The democratization of data

A little more than a year ago, the international community endorsed the Sustainable Development Goals. While the goals reinforced attention to previously identified challenges in health, education, and sanitation, there were also new areas of focus brought forth, including a call for a “data revolution.” But what do we actually mean when we think of the data revolution in connection to social and economic development? What are some of the examples that we can show? I often ask these simple questions to friends and colleagues but, somehow, never get a very clear answer.

Let’s step back and consider the digital revolution thus far. Do you remember when you saw a computer for the first time and how you experienced the internet initially?

My first computer was an Atari, which I got in 1990. I wrote my first university seminar papers on it. Loading time was around five minutes, even though I would only use word processing. The software had to be loaded from a floppy disks (those born after 1990 can google what it was) because disk space was unusual at that time. In hindsight it seems like it must have been really painful. At the time it was bliss, considering the alternative was my mother’s typewriter and removing each mistake with Tipp-Ex or retyping the whole page.

A few years later, at the end of 1994, I had my first encounter with email and the internet. Our university had one computer room where you could connect. We would converge to that room, in a separate building, to go “online” much in the same way as our grandparents in the 1950s would huddle around the one TV set that the wealthy neighbor owned. But the internet then was very different: It was just text, with links to other pages equally packed with text. I used to think how nice it would be to have a few pictures and a more playful way to interact.

Another memorable moment was in the spring of 2000, shortly after I joined the World Bank. My mentor who was already in his 50s came proudly to my office to show me something only he knew about in our department. It was a search engine, which had a clear and simple interface and gave you answers instantly. This was the first time I used Google.

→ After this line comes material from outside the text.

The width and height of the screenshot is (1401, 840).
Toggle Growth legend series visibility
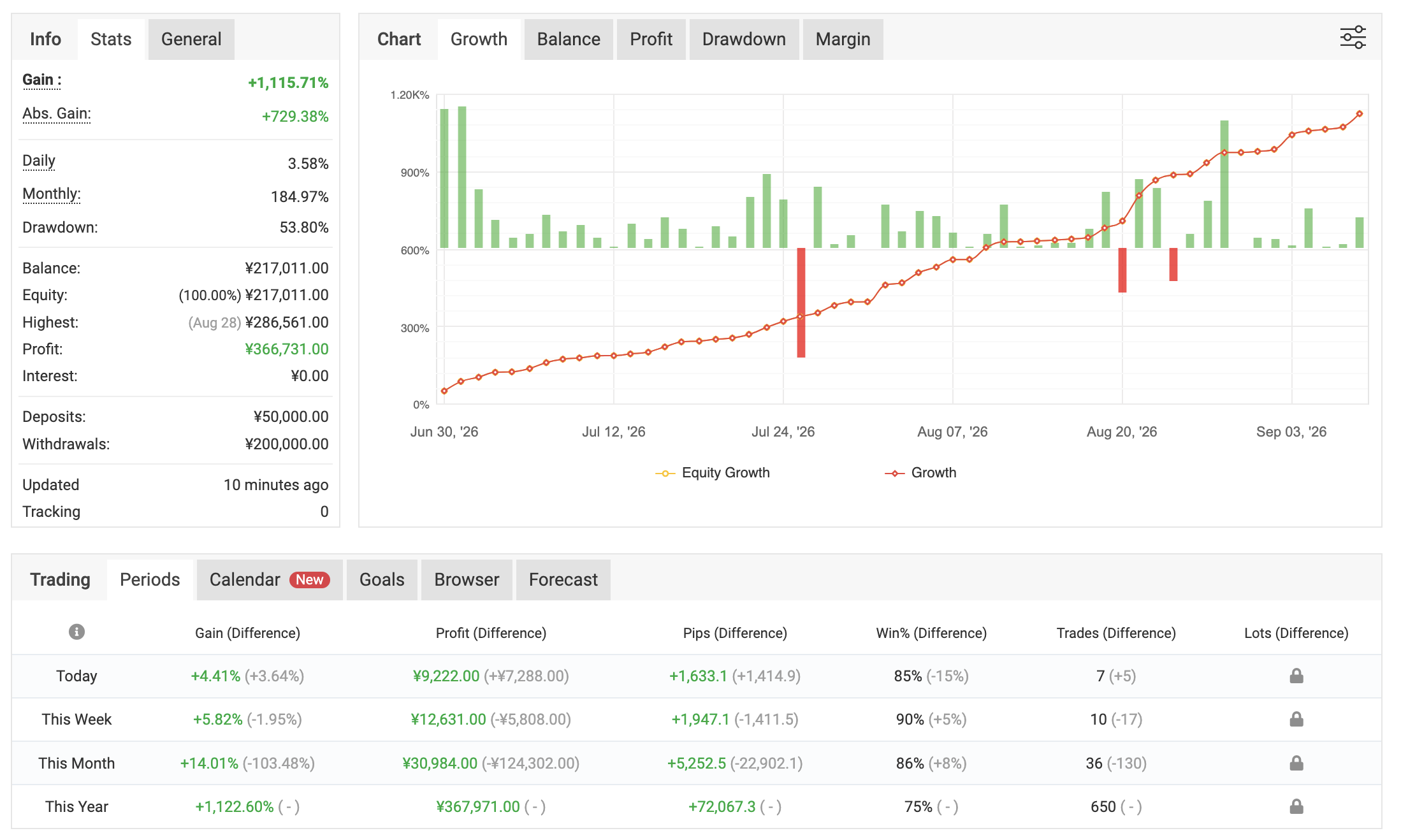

The commonality between all of these big tech innovations of our lifetime—the personal computer, email, and the internet—is that they succeeded through simplification and personalization. It was the genius of Bill Gates and Paul Allen to understand that software would change the way people around the world worked and played. Since then “computers” have evolved from clunky machines to stylish items featured in most offices and homes (at least in the developed world). Virtually anyone can use a computer for daily work, transactions, or bookings without the help of specialized technology staff.

This is exactly the type of “revolution” that we are still waiting for in the field of data. Data scientists and software engineers can build the machines and tools that we need to collect, mine, curate, and analyze data. But we should all be able to use them. We should make the same bet that Gates and Allen made a generation ago and personalize (big) data in a way that empowers individual users. The experience should be playful, pleasant, and simple.

This big transformation is yet to come in many segments of society and sectors of work. This is even true for economists who work most of the day with data but often still operate in a 20th century pre-data revolution world. In this “ancient regime” we have experts—mainly statisticians and economists—who crunch official data and make projections. The public accepts this official wisdom, until forecasts get corrected by the same actors.

This old model needs an upgrade, badly. The opportunities are enormous, ranging from leveraging data traces from the world’s 7 billion cell phones to exploiting high-quality satellite imagery (for which costs are declining rapidly). However, the breakthrough will not come from technology alone, and the true game changer will be when data collection, aggregation, and communication is effectively democratized. For that to happen an important first step is to learn to live with the imperfection of the existing data and of the systems that generate them. If we are transparent about these imperfections, we can create systems for improvements and error correction.

Here are three surprising findings from, a tool (I helped develop) that personalizes demographic data and tells you among other things, how long you might expect to live:

  1. A girl born in Korea today can expect to live 99 years. This makes Korea the country with the highest life expectancy in the world.
  2. A 45-year old Russian man has a lower life expectancy than the same man in the Democratic Republic of Congo. By contrast, Russian women in the same age bracket live 10 years longer than in the Congo.
  3. If you are 80 years old in Brazil, you can expect to live longer than any other octogenarian in the world. For example, an 80-year old Brazilian woman would live on average another 10.5 years, compared to 10 years in the United States or Germany.

Each of these three examples warrant a closer look at the data. Obviously there are hypotheses to explain these results—girls’ education in South Korea, alcohol abuse in Russia, etc. For the Brazilian case, it is more difficult. If this is an example of a data error, we should correct it. If not, we may create a body of research on the secrets of long lives in Brazil for those who overcame the first 80 years successfully.